増田:転倒事故、交通事故がすごくたくさん起こりますし、交通機関も混乱します。あと、雪って気温がすごく低いとサラサラですが、関東の雪は違いますよね。重い雪です。ドカ雪が降ると、カーポートが壊れてその下敷きになったり、屋根からの落雪事故もあなどれません。災害は天気だけで起こるのではなく、天気×社会です。砂漠でドカ雪が降っても災害にはなりません。人が多い地域、そして不慣れな人が多い地域に降るほど、混乱が大きくなります。今後、雪が降る回数が少なくなり、不慣れな人が増える一方で、たまにドカッと大雪が降ると、今まで以上の災害となってしまうおそれがあります。

Q:そんな“ドカ雪”。予報士さんがしっかり予報してくれる?
増田:ただ、南岸低気圧の雨か雪かは、本当に予報が難しい。上空の気温がたった1℃、いや0.5℃違うだけで降るものが変わるというのが現実!予報の精度は、昔よりは良くなっていますが・・・2013年の成人の日。3~4日前から大雪のおそれと予報されていました。迎えた当日、朝、雨だったので、気象庁は「大雪のおそれはなくなりました」と発表。しかし、日中から雪になり、東京都心でも8cm積もってしまったんです。油断してからの雪で、大きな混乱となってしまいました。
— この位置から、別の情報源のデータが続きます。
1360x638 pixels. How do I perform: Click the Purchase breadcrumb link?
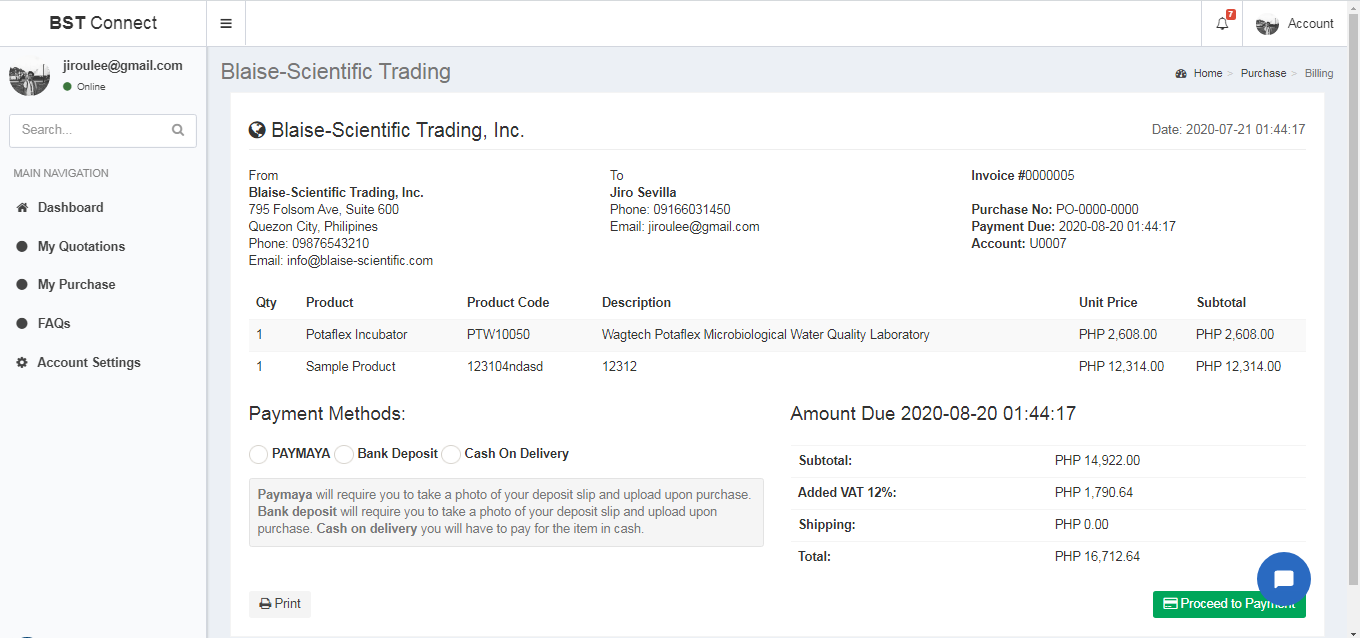coord(1263,73)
さらに、その半月後くらいに、また南岸低気圧が来て、気象庁は「大雪のおそれがあります」と予報しましたが、結果は雨のまま終わることに。その際、ある政治家が「狼少年は許さない。今度外したら責任を追及します。」とツイッターにあげて、大きな騒ぎになったこともありました。関東の雪は、まだ絞り込むのが難しい予報ということをぜひご理解いただきたいです。台風が直撃するという予報のとき、風・雨の強さは地域にもよりますが、備えはしますよね。台風と同じく、関東の雪も、ケガ人があいつぐなど一種の災害です。地域によって降るものが変わりますが、備えはしていただくのが良いと思います。雪が本格的に降るまでに移動してしまうとか、通行止めや立ち往生に巻き込まれるかもしれないので、車以外の方法を考えるとか。行動を変えることで防ぐことができる災害です。